Ook in SIGNS ligt het Shyamalan-principe van toeval-bestaat-niet weer slim verstopt in een met verontrustende incidenten bezaaide verhaallijn. Mel Gibson speelt Graham Hess, weduwnaar en priester in geloofscrisis die met zijn dochtertje en astmatisch zoontje een boerderij bewoont in Pennsylvania. Het vierde lid van het huishouden is Graham’s broer Merrill (Phoenix), gesjeesd baseball-talent en praktizerend nietsnut. Op zekere dag verschijnen er graancirkels op Graham’s land en klinken er vreemde geluiden rond het huis. Tv-beelden van vliegende schotels boven Mexico Stad bevestigen de vrees dat de menselijke beschaving dan toch eindelijk het ultieme B-film scenario beleeft: een invasie uit de ruimte.
Dat is zegmaar de grote lijn van SIGNS en als iets opvalt is wel hoe makkelijk de regisseur zich conformeert aan de clichés van het genre. De SF-plot van de film is met MARS ATTACKS! meets NIGHT OF THE LIVING DEAD zelfs afdoende omschreven. Maar Shyamalan is een te serieus filmmaker om het hierbij te laten. Het zijn de grote en kleine voorvallen uit het leven van de personages én hun individuele eigenaardigheden die uiteindelijk de doorslag geven in het verhaal. Dat Hess’ dochtertje Bo overal glazen water laat staan omdat ze ‘besmet’ zouden zijn is van niet minder groot belang dan het in flashbacks opduikende auto-ongeluk waarbij Hess’ vrouw het leven verloor en Hess zelf zijn geloof in God.
En toch haalt SIGNS niet het niveau van Shyamalan’s voorgaande films. Het zorgvuldig uitgewerkte, maar op de keper beschouwd ook wat banale idee dat niets in dit leven zonder zin is, staat ditmaal in dienst van Hess’ uiteindelijke terugkeer naar het geloof, een catharsis waar niet-religieuze kijkers waarschijnlijk de schouders over zullen ophalen.
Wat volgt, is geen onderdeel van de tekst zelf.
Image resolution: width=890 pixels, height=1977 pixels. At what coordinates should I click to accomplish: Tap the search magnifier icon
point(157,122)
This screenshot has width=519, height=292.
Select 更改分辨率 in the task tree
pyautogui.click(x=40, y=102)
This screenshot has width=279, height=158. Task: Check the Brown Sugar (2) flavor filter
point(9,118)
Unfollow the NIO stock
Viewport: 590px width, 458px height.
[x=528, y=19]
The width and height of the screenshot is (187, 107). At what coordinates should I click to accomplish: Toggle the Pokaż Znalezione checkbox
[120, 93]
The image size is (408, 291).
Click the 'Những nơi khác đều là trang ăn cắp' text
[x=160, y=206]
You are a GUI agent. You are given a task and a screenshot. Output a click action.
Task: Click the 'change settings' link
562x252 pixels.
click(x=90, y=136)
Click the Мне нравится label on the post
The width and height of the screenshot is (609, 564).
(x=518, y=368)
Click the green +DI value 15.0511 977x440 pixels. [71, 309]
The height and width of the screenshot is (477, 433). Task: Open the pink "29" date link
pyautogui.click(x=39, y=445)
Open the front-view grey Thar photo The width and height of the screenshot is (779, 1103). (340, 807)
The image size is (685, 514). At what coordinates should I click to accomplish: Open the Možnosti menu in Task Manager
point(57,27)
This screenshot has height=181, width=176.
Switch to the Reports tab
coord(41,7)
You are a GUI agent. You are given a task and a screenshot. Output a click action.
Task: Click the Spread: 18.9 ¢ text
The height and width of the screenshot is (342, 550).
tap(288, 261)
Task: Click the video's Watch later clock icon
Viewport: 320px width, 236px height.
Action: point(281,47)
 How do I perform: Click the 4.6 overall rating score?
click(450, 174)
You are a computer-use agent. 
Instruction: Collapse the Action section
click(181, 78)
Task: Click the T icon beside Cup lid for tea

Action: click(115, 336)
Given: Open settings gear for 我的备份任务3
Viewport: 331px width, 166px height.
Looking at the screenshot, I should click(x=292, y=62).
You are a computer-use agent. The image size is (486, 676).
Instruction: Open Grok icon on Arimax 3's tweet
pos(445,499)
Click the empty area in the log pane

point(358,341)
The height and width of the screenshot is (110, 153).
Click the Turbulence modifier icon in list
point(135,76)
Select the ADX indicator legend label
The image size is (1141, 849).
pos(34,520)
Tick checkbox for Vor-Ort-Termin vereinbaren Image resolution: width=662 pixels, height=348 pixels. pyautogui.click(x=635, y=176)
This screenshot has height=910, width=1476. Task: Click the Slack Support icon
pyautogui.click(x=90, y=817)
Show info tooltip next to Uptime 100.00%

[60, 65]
En dan is er het absurde raamwerk van de alien invasion naar jaren ’50 model, dat zo rudimentair en low-tech is weergegeven, dat Shyamalan wel nooit de bedoeling zal hebben gehad zijn kijkers in de realiteit van het gebeuren te laten geloven. Maar low-tech of niet, de dreiging uit de ruimte is weer net te concreet vormgegeven om uitsluitend als metafoor van de voor louterende rampspoed te functioneren.Resultaat is een verhaal dat, rustend op twee ongelijksoortige pijlers, geen moment zijn balans weet te vinden.
Blijven over de scènes waarin de regisseur zijn unieke talent etaleert voor een type suspense, waarbij less steevast more blijkt te zijn. Hess die vanuit het slaapkamerraam van zijn dochtertje plotseling een gestalte op het dak van een graanschuur ziet staan zorgt voor een schrikmoment dat ik dit jaar nog geëvenaard moet zien worden. Of neem de op zich weinig spectaculaire opmerking van een vader dat hij zijn kinderen niet meer hoort spelen. In de opbouw van een verontrustende atmosfeer kent Shyamalan anno 2002 zijn gelijke niet. En wie op grond van eerder werk meende dat de regisseur geen gevoel voor relativerende humor bezit, staat ook nog een verrassing te wachten. Maar toch. Terugkerend naar de beeldspraak uit het begin van dit stuk: bij het dalen van het waterpeil kan weliswaar worden geconstateerd dat de torentjes tot één bouwwerk behoren, maar niet de organische eenheid vertonen die we van de architect gewend zijn.